2. The file name will be NECAP YYYY Fall Gr 11 Item Information.xls
H. Grade Level Results Report Disaggregated and Historical Data
1. Teaching and testing CSV files will be created for each state and grade containing the grade level results disaggregated and historical data following the layout NECAP YYYY Fall Gr 11 Results Report Disaggregated and Historical Data Layout.xls.
2. Data will be suppressed based on minimum N-size and report type decision rules.
3. The testing file name will be NECAP YYYY Fall Testing Results Report Disaggregated and Historical Data Gr GG.csv . The teaching file name will be NECAP YYYY Fall Teaching Results Report Disaggregated and Historical Data Gr GG.csv.
I. Grade Level Results Report Participation Category Data
1. Teaching CSV file will be created for each state and grade containing the grade level results participation data following the layout NECAP YYYY Fall Gr 11 Results Report Participation Category Data Layout.xls.
2. The testing file name will be NECAP YYYY Fall Testing Results Report Participation Category Data Gr GG.csv
Appendix N Decision Rules 28 2007-08 NECAP Technical Report
J. Grade Level Results Report Subtopic Data
1. Teaching and testing CSV files will be created for each state and grade containing the grade level results subtopic data following the layout NECAP YYYY Fall Gr 11 Results Report Subtopic Data Layout.xls.

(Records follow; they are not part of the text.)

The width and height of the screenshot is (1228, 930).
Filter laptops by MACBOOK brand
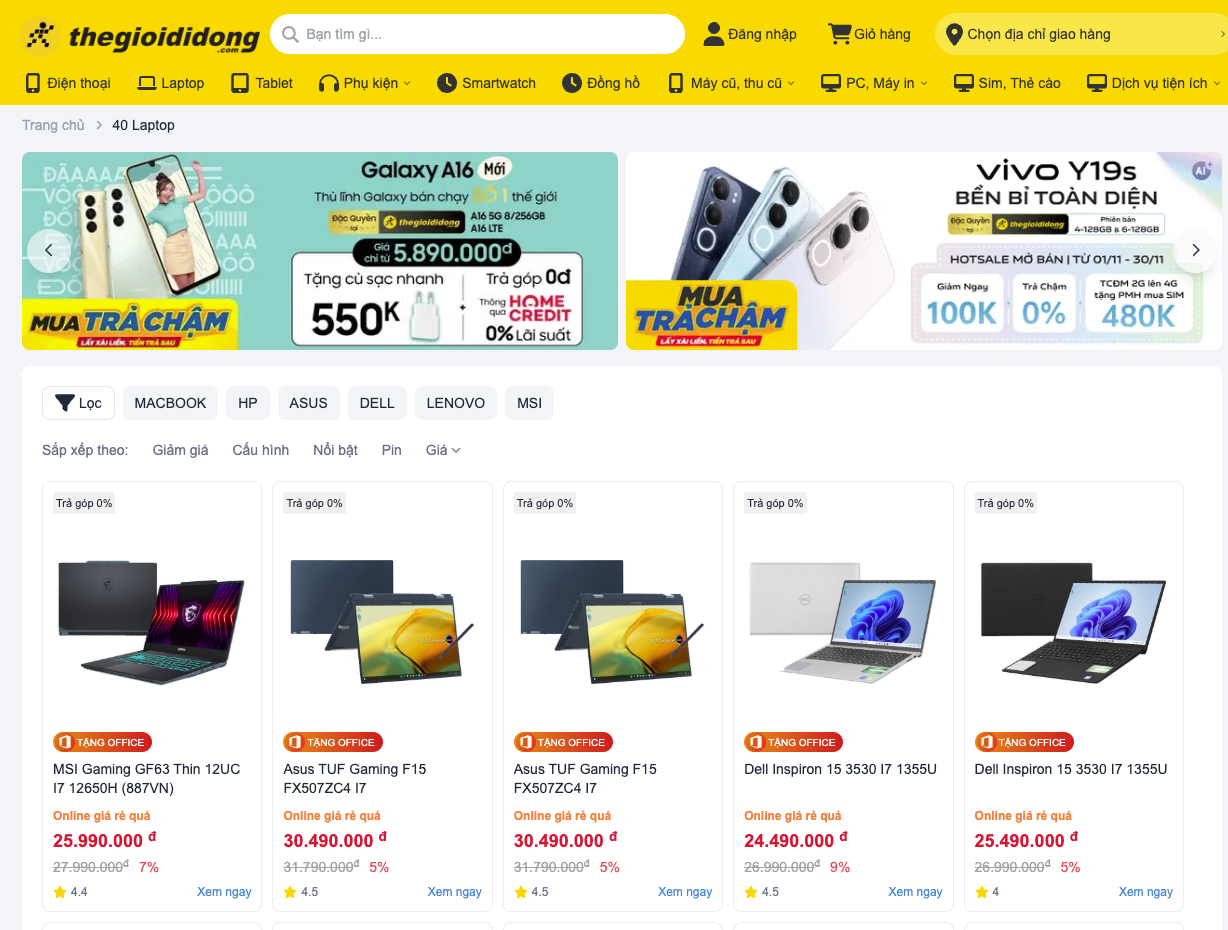[x=170, y=403]
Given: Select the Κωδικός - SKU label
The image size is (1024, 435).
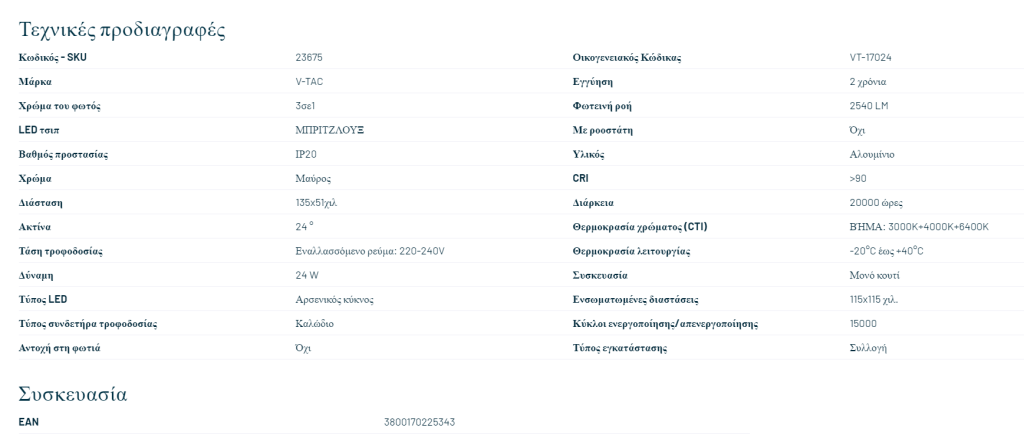Looking at the screenshot, I should 52,57.
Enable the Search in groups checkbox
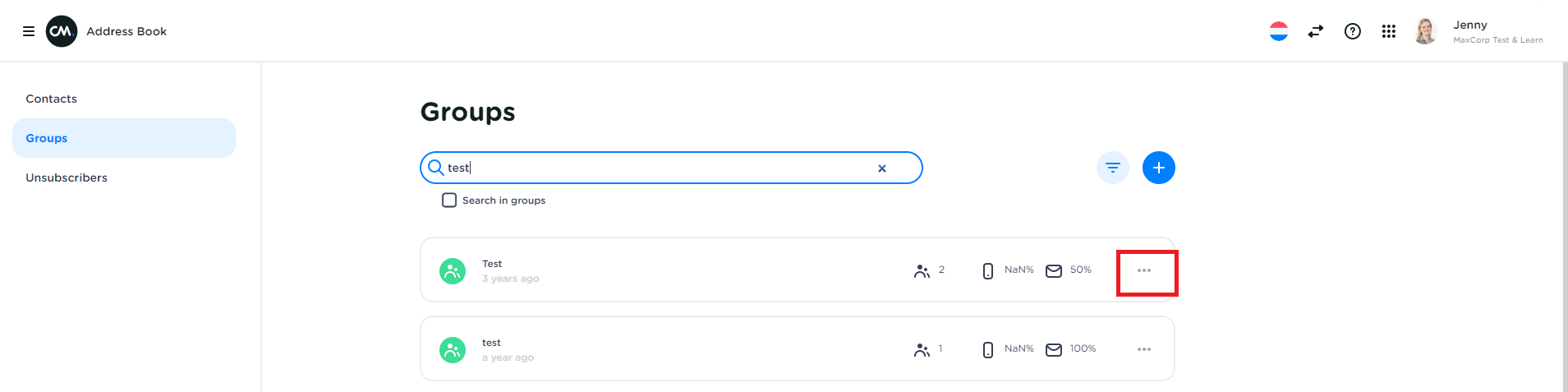Image resolution: width=1568 pixels, height=392 pixels. coord(449,201)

2. Data will be suppressed based on minimum N-size and report type decision rules.
3. The testing file name will be NECAP YYYY Fall Testing Results Report Subtopic Data Gr GG.csv . The teaching file name will be NECAP YYYY Fall Teaching Results Report Subtopic Data Gr GG.csv.
K. Released Item Percent Responses Data
1. The CSV files will only contain state level aggregation for released items.
2. Teaching and testing CSV files will be created for each state and grade containing the released item analysis report state data following the layout NECAP YYYY Fall Gr 11 Released Item Percent Responses Layout.xls.
3. The testing file name will be NECAP YYYY Fall Testing Released Item Percent Responses.csv . The teaching file name will be NECAP YYYY Fall Teaching Released Item Percent Responses.csv.
L. Invalidated Students Original Score
1. Original raw scores for students whose responses were invalidated for reporting will be provided.
2. Students who tested at a private school are excluded from NH and RI student data files.
3. A CSV file will be created for each state and grade following the layout NECAP YYYY Fall Gr 11 State Invalidated Student Original Scored Data File Layout.xls.
4. The CSV file name will be NECAP YYYY Fall State Student Scored Data File Gr GG OriScInvStu.csv.
M. Multiple Choice Response Distribution Data Grades 11
1. One CSV file will be created containing the frequency of multiple responses (*) for multiple choice items.
2. All students are included in the frequencies.
3. The file will follow the layout NECAP YYYY Fall Multiple MC Responses Freq Layout.xls and will be named NECAP YYYY Fall Multiple MC Responses Freq.xls.
Addenda
2/4/2008: The writing student’s at proficient extended response range on the student report will be ‘7’.
2/6/2008: Summary results data files will be created as follows:
1. Teaching and testing CSV files will be created for each state and grade containing the summary report data following the layout NECAP YYYY Fall Gr 11 Summary Results Layout.xls.
2. Data will be suppressed based on minimum N-size and report type decision rules.
3. The testing file name will be NECAP YYYY Fall Testing Summary Results Gr GG.csv . The teaching file name will be NECAP YYYY Fall Teaching Summary Results Gr GG.csv.